No timeframe for restoration of online services

Mohinder Verma
JAMMU, July 12: Shocking it may sound but it is a fact that the recent cyber attack on the Data Centre of the Power Development Department at Bemina in Srinagar was the outcome of the non-availability of sufficient security measures for its servers. Moreover, the Data Centre is being operated without Annual Maintenance Contract (AMC) during the past nearly two years.
All this has come to the fore during the initial investigation carried out by the Cyber Police Srinagar into the hacking of the Data Centre of the Power Development Department which took place in the wee hours of June 24, 2020.
“During the initial investigation carried out by the Cyber Police Srinagar it has come to the fore that the Power Development Department had purchased computers and other allied material for its Data Centre at Srinagar from different companies and during the past quite long time there is no dedicated service provider for its Data Centre”, sources in the Cyber Police told EXCELSIOR.
In blatant violation of the cyber protocol, almost all the servers of the Data Centre were found lacking firewalls, which otherwise are imperative to ensure security of the computer system and data, sources further said, adding “it is unimaginable as to how this major aspect of computer security system can be completely ignored by the concerned authorities of the department”.

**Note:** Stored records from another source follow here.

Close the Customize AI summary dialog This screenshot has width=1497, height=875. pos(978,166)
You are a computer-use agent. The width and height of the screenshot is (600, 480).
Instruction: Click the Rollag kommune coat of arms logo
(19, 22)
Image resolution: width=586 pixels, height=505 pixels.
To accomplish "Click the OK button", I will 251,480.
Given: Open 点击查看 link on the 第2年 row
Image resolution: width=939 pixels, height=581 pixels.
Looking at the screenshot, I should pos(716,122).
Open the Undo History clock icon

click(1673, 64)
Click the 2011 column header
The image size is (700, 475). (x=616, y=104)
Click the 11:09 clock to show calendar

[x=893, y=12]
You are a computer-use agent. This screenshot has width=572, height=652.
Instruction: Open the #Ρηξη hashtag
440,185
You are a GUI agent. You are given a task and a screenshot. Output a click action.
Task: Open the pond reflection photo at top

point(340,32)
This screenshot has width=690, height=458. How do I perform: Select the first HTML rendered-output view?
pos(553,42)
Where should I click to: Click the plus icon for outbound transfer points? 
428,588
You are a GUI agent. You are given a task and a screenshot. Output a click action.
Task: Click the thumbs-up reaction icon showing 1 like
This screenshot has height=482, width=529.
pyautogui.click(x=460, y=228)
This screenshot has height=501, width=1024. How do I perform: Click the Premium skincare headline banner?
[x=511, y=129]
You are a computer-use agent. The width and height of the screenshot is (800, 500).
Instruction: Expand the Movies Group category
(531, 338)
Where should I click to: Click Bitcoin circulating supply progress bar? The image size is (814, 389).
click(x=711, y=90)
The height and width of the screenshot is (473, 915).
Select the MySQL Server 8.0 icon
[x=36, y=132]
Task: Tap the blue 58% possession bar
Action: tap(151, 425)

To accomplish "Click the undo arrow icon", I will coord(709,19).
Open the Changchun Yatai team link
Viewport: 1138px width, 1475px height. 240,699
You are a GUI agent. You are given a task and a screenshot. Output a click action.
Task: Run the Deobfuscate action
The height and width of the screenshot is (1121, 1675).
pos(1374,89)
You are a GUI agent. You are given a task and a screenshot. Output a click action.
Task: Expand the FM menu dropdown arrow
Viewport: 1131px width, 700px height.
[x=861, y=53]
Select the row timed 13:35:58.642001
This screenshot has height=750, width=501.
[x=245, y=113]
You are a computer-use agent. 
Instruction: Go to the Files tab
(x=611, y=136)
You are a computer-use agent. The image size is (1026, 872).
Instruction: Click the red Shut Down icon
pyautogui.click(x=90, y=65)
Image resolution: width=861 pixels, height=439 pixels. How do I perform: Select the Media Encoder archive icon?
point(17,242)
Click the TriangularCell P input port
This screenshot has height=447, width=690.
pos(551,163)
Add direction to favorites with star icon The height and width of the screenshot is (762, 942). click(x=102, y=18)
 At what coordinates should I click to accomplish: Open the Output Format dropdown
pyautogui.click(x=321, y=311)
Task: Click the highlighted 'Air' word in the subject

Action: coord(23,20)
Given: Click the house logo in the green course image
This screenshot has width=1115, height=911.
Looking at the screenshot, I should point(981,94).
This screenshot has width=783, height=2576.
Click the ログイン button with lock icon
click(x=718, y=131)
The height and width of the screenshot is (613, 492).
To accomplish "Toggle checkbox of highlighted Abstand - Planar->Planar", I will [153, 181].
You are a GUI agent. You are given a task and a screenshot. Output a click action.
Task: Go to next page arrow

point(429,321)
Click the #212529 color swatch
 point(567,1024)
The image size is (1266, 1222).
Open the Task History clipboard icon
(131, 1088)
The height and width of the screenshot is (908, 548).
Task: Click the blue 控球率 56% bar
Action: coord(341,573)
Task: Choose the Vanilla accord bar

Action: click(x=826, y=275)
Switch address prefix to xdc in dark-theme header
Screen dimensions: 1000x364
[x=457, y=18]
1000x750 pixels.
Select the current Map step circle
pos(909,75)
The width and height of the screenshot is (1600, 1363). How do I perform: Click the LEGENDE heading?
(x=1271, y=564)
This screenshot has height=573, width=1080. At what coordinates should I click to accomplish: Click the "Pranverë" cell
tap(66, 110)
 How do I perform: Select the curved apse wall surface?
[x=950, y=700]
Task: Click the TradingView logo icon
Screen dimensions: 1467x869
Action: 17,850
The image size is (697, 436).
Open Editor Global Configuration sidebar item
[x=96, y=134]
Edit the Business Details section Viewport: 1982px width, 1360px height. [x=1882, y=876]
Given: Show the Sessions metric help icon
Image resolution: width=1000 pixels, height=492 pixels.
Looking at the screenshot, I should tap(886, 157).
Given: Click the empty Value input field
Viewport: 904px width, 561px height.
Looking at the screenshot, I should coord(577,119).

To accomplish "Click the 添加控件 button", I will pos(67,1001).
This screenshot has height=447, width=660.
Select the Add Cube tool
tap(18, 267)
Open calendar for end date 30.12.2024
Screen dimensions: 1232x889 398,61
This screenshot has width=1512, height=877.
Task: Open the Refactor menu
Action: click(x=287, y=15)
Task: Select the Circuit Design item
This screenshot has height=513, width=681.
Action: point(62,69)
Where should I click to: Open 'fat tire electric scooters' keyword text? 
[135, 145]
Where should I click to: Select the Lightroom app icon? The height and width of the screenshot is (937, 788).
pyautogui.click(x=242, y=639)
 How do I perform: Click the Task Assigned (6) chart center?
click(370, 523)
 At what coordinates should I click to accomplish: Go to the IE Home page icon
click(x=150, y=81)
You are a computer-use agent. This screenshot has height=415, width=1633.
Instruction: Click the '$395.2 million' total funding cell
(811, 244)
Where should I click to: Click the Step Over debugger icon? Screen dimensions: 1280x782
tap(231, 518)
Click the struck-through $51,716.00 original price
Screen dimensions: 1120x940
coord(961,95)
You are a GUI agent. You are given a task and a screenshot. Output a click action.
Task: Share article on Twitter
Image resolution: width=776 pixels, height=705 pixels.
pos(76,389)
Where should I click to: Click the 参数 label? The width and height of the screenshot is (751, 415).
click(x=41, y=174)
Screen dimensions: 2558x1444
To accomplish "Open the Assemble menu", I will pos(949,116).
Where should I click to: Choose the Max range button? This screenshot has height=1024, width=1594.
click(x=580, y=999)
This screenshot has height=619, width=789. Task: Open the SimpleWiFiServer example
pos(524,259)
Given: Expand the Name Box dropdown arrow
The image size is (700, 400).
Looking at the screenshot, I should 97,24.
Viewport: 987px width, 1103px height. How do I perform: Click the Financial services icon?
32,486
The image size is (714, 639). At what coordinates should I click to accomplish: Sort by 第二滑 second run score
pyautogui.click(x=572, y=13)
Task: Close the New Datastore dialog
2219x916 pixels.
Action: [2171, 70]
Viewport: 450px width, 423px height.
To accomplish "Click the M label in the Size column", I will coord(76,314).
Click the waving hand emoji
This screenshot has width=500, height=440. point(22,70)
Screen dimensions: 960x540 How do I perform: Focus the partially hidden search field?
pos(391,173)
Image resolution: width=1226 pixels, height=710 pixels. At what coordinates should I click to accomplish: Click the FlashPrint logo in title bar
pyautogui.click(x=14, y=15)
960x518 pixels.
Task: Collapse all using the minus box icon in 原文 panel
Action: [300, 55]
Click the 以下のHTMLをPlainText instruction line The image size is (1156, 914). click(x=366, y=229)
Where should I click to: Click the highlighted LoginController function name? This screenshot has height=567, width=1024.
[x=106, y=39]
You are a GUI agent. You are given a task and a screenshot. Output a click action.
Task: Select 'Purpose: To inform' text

Had there been firewalls in the servers, the hackers would not have been succeeded in carrying out attack on the Data Centre so easily, they further said, adding “it has also been noticed that the Data Centre is being operated by the Power Development Department without any Annual Maintenance Contract (AMC) which otherwise is must to maintain the high efficiency of Data Centre and ensure maximum security.
Soon after its commissioning in 2013, the Data Centre was brought under AMC and a reputed Information Technology company was given the contract for five years. The contract, as per sources, expired in 2018 and since then the contract was neither extended nor given to any other company, which is not less than a major lapse on the part of the concerned authorities.
It is pertinent to mention here that through the Annual Maintenance Contract all software, hardware, security updates are properly checked in order to make the system less vulnerable.
“We are still conducting the investigation and have told the Power Development Department to ensure that severs which got compromised due to cyber attack are scanned in the presence of our experts”, Cyber Police sources said, adding “we are hopeful of concluding the investigation in shortest possible time”.
Meanwhile, the Power Development Department has engaged Wipro Infotech for scanning of all its 103 servers—57 in Kashmir and 46 in Jammu. However, no time-frame can be specified at present for completion of this exercise and resumption of services of Data Centre.
“The teams of Wipro Infotech have conveyed that they will take at least two weeks to complete the scanning process and thereafter we will talk to some more IT experts before going ahead with the operation of servers”, said Aijaz Ahmed Dar, Chief Engineer of Power Development Department Srinagar, who is also Nodal Officer for the Data Centre.
In response to a question, he said that the servers, which started behaving abnormally soon after the cyber attack will be scanned at the later stage and in the presence of experts of Cyber Police.
“The online services of the department will remain suspended till the functioning of the Data Centre is resumed”, he said, adding “the department will face difficulties in generating bills of only five lakh consumers as their data is exclusively available in the servers of the Data Centre”
The bills of other 15 lakh consumers will be prepared by the department by adopting different methods so that neither such consumers nor the department face any difficulty, the Chief Engineer further said, adding “we want to go strictly as per the cyber protocol so that our system is protected completely and no such incident takes place in future”.
In response to a question regarding Annual Maintenance Contract, he said, “the department is working on this direction and shortly necessary steps will be taken”. He, however, refused to speak much on the issue.